(Material provided)

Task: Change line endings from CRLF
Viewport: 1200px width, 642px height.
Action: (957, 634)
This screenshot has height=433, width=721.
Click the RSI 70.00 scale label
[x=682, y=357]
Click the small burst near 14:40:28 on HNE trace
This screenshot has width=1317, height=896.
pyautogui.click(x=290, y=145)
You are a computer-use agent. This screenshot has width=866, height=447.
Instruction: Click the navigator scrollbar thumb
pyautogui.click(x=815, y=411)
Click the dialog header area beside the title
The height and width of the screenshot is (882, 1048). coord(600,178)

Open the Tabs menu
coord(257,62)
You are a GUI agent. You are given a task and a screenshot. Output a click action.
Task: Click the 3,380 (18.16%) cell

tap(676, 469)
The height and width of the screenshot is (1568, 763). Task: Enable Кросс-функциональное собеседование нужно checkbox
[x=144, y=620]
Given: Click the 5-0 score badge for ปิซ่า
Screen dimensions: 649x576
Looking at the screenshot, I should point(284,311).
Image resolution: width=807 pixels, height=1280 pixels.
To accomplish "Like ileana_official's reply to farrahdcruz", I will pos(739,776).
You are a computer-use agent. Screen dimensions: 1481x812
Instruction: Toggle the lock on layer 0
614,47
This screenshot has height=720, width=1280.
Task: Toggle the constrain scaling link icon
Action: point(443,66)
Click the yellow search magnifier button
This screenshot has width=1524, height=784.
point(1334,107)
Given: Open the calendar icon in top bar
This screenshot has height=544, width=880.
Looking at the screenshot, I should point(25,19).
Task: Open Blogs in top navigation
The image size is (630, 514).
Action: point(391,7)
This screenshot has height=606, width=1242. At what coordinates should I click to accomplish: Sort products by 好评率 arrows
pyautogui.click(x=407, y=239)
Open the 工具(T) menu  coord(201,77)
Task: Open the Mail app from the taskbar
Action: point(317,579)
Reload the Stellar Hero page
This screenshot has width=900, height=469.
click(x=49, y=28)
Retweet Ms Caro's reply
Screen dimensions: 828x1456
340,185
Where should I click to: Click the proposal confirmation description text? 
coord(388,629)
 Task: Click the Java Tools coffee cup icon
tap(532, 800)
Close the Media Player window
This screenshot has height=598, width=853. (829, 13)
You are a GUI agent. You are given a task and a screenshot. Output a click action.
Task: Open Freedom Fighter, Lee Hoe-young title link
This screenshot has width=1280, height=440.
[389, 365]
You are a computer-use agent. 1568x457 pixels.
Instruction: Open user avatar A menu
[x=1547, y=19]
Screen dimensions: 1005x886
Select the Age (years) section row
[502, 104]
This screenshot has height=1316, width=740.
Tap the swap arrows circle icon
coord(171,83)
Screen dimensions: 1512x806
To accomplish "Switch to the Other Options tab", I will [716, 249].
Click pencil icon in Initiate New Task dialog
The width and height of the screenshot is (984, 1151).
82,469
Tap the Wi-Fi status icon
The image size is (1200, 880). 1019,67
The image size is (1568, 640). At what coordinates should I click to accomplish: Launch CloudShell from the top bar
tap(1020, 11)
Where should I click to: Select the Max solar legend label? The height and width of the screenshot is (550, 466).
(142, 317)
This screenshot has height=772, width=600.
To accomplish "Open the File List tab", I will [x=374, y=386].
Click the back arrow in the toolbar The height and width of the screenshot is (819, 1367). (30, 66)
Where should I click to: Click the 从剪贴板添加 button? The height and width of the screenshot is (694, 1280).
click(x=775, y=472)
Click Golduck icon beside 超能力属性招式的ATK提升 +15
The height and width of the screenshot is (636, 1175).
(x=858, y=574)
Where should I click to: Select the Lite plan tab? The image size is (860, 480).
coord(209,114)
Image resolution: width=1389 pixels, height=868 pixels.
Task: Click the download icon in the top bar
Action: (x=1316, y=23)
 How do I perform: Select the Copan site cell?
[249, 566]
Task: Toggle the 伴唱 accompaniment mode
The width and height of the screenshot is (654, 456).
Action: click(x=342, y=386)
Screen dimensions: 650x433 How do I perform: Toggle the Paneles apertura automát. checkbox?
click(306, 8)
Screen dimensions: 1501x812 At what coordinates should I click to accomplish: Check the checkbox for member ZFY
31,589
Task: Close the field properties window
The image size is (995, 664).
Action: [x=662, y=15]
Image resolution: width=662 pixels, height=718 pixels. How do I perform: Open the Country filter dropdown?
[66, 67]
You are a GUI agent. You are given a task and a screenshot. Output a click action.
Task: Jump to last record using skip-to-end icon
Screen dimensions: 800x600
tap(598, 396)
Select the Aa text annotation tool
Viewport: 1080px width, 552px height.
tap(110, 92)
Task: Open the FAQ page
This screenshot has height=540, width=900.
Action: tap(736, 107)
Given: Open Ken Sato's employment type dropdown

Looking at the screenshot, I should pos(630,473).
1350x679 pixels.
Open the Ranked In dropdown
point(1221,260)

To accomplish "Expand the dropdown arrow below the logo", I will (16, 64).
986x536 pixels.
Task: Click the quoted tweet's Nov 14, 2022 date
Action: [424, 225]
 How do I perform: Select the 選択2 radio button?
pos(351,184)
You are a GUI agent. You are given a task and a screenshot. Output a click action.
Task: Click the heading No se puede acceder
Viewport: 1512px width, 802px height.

(End Material provided)

◆ Task to carry out:
Write the entries above out again. Match them exactly.

◆ Response area:
Task: Change line endings from CRLF
Viewport: 1200px width, 642px height.
Action: (957, 634)
This screenshot has height=433, width=721.
Click the RSI 70.00 scale label
[x=682, y=357]
Click the small burst near 14:40:28 on HNE trace
This screenshot has width=1317, height=896.
pyautogui.click(x=290, y=145)
You are a computer-use agent. This screenshot has width=866, height=447.
Instruction: Click the navigator scrollbar thumb
pyautogui.click(x=815, y=411)
Click the dialog header area beside the title
The height and width of the screenshot is (882, 1048). coord(600,178)

Open the Tabs menu
coord(257,62)
You are a GUI agent. You are given a task and a screenshot. Output a click action.
Task: Click the 3,380 (18.16%) cell

tap(676, 469)
The height and width of the screenshot is (1568, 763). Task: Enable Кросс-функциональное собеседование нужно checkbox
[x=144, y=620]
Given: Click the 5-0 score badge for ปิซ่า
Screen dimensions: 649x576
Looking at the screenshot, I should point(284,311).
Image resolution: width=807 pixels, height=1280 pixels.
To accomplish "Like ileana_official's reply to farrahdcruz", I will pos(739,776).
You are a computer-use agent. Screen dimensions: 1481x812
Instruction: Toggle the lock on layer 0
614,47
This screenshot has height=720, width=1280.
Task: Toggle the constrain scaling link icon
Action: point(443,66)
Click the yellow search magnifier button
This screenshot has width=1524, height=784.
point(1334,107)
Given: Open the calendar icon in top bar
This screenshot has height=544, width=880.
Looking at the screenshot, I should point(25,19).
Task: Open Blogs in top navigation
The image size is (630, 514).
Action: point(391,7)
This screenshot has height=606, width=1242. At what coordinates should I click to accomplish: Sort products by 好评率 arrows
pyautogui.click(x=407, y=239)
Open the 工具(T) menu  coord(201,77)
Task: Open the Mail app from the taskbar
Action: point(317,579)
Reload the Stellar Hero page
This screenshot has width=900, height=469.
click(x=49, y=28)
Retweet Ms Caro's reply
Screen dimensions: 828x1456
340,185
Where should I click to: Click the proposal confirmation description text? 
coord(388,629)
 Task: Click the Java Tools coffee cup icon
tap(532, 800)
Close the Media Player window
This screenshot has height=598, width=853. (829, 13)
You are a GUI agent. You are given a task and a screenshot. Output a click action.
Task: Open Freedom Fighter, Lee Hoe-young title link
This screenshot has width=1280, height=440.
[389, 365]
You are a computer-use agent. 1568x457 pixels.
Instruction: Open user avatar A menu
[x=1547, y=19]
Screen dimensions: 1005x886
Select the Age (years) section row
[502, 104]
This screenshot has height=1316, width=740.
Tap the swap arrows circle icon
coord(171,83)
Screen dimensions: 1512x806
To accomplish "Switch to the Other Options tab", I will [716, 249].
Click pencil icon in Initiate New Task dialog
The width and height of the screenshot is (984, 1151).
82,469
Tap the Wi-Fi status icon
The image size is (1200, 880). 1019,67
The image size is (1568, 640). At what coordinates should I click to accomplish: Launch CloudShell from the top bar
tap(1020, 11)
Where should I click to: Select the Max solar legend label? The height and width of the screenshot is (550, 466).
(142, 317)
This screenshot has height=772, width=600.
To accomplish "Open the File List tab", I will [x=374, y=386].
Click the back arrow in the toolbar The height and width of the screenshot is (819, 1367). (30, 66)
Where should I click to: Click the 从剪贴板添加 button? The height and width of the screenshot is (694, 1280).
click(x=775, y=472)
Click Golduck icon beside 超能力属性招式的ATK提升 +15
The height and width of the screenshot is (636, 1175).
(x=858, y=574)
Where should I click to: Select the Lite plan tab? The image size is (860, 480).
coord(209,114)
Image resolution: width=1389 pixels, height=868 pixels.
Task: Click the download icon in the top bar
Action: (x=1316, y=23)
 How do I perform: Select the Copan site cell?
[249, 566]
Task: Toggle the 伴唱 accompaniment mode
The width and height of the screenshot is (654, 456).
Action: click(x=342, y=386)
Screen dimensions: 650x433 How do I perform: Toggle the Paneles apertura automát. checkbox?
click(306, 8)
Screen dimensions: 1501x812 At what coordinates should I click to accomplish: Check the checkbox for member ZFY
31,589
Task: Close the field properties window
The image size is (995, 664).
Action: [x=662, y=15]
Image resolution: width=662 pixels, height=718 pixels. How do I perform: Open the Country filter dropdown?
[66, 67]
You are a GUI agent. You are given a task and a screenshot. Output a click action.
Task: Jump to last record using skip-to-end icon
Screen dimensions: 800x600
tap(598, 396)
Select the Aa text annotation tool
Viewport: 1080px width, 552px height.
tap(110, 92)
Task: Open the FAQ page
This screenshot has height=540, width=900.
Action: tap(736, 107)
Given: Open Ken Sato's employment type dropdown

Looking at the screenshot, I should pos(630,473).
1350x679 pixels.
Open the Ranked In dropdown
point(1221,260)

To accomplish "Expand the dropdown arrow below the logo", I will (16, 64).
986x536 pixels.
Task: Click the quoted tweet's Nov 14, 2022 date
Action: [424, 225]
 How do I perform: Select the 選択2 radio button?
pos(351,184)
You are a GUI agent. You are given a task and a screenshot. Output a click action.
Task: Click the heading No se puede acceder
Viewport: 1512px width, 802px height.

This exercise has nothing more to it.